The siege of Marrakesh was led by the brothers of Ibn Tumart, Isa and Abd al-Aziz who rebelled against Abd al-Mu’min and sieged Marrakesh.

Background 
Instead of the succession of Almohad rule being passed on to Ibn Tumart's line known as the Banu Amghar, Abd al-Mu’min made a series of moves to preserve the rule of the Almohad Empire in the hands of his descendants, the Mu’minids who were known as Sayyids. His actions excluded Ibn Tumarts own lineage from supreme rule and confirmed the shift of power from the Masmuda to the Zenata Kumiya, whom were described as the most powerful tribe in the empire by al-Marrakushi.

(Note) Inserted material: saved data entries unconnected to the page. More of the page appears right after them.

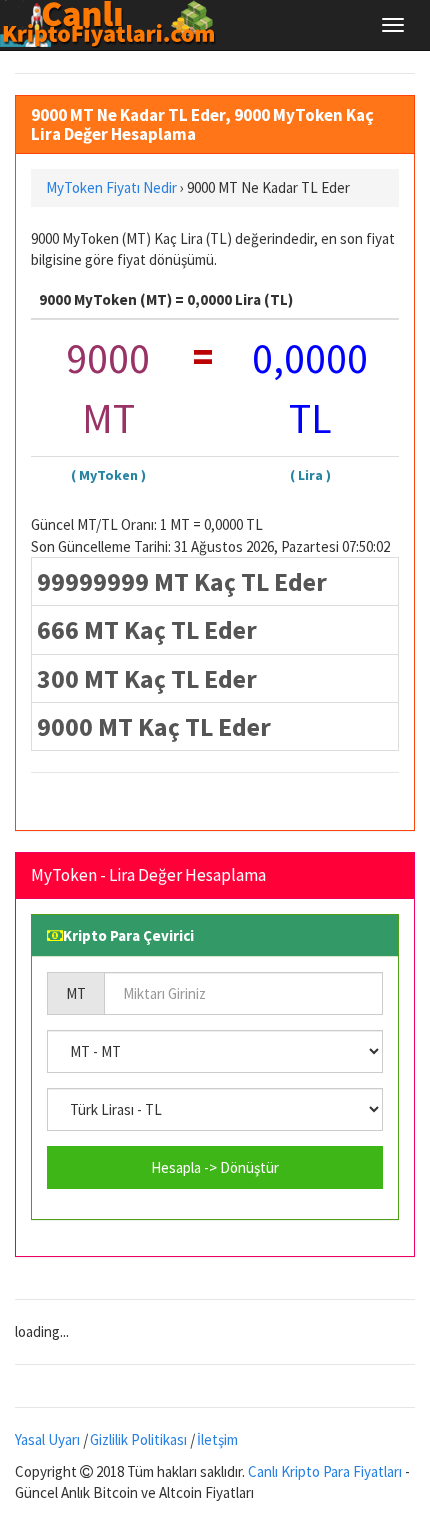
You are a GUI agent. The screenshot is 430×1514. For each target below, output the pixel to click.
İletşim (217, 1439)
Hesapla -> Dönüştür (215, 1167)
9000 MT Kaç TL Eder (154, 726)
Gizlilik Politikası (138, 1439)
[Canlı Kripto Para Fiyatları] (113, 24)
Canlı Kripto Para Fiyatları (325, 1471)
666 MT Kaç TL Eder (147, 629)
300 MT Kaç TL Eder (147, 678)
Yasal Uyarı (47, 1439)
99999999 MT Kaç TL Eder (182, 581)
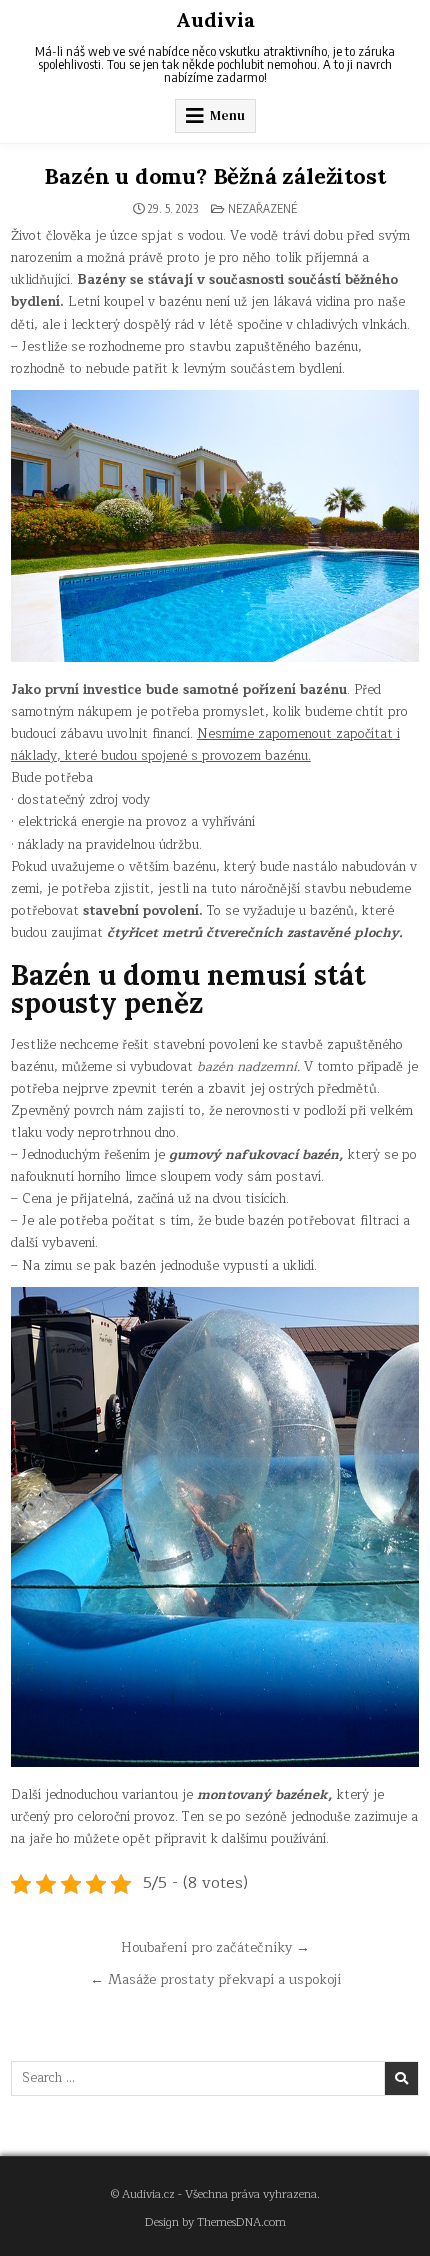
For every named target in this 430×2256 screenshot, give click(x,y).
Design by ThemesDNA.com (215, 2222)
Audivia (215, 19)
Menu (227, 115)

Abd al-Mu’min appointed several of his sons to major governorships in the place of Almohad shaykhs across the Empire, for instance in Bejaia, Tlemcen, Seville, Granada, Ceuta, Fez, Tadla and Sus thereby inserting a Mu’minid prince in almost every important city within the empire.

Ibn Tumart's brothers Isa and Abd al-Aziz viewed Abd al-Mu’mins foundation of his own dynasty as the final straw eventually leading to a rebellion against the Caliph.

Siege 
By 1154 AD Abd al-Aziz and Isa had been deprived of governorship over Seville and were exiled to Fez, Ibn Idhari stated that this was due to their envy towards Abd al-Mu’min.

Isa and Abd al-Aziz led an uprising in Marrakesh against Abd al-Mu’min which was supported by other Masmuda shaykhs. They planned to kill the governor. A battle took place between them and Abd al-Mu’mins supporters which resulted in a victory for Abd al-Mu’mins side. Both of Ibn Tumarts brothers were killed and a saddlebag containing documents that revealed the name of other conspirators was discovered and these conspirators were hunted down and killed by castration.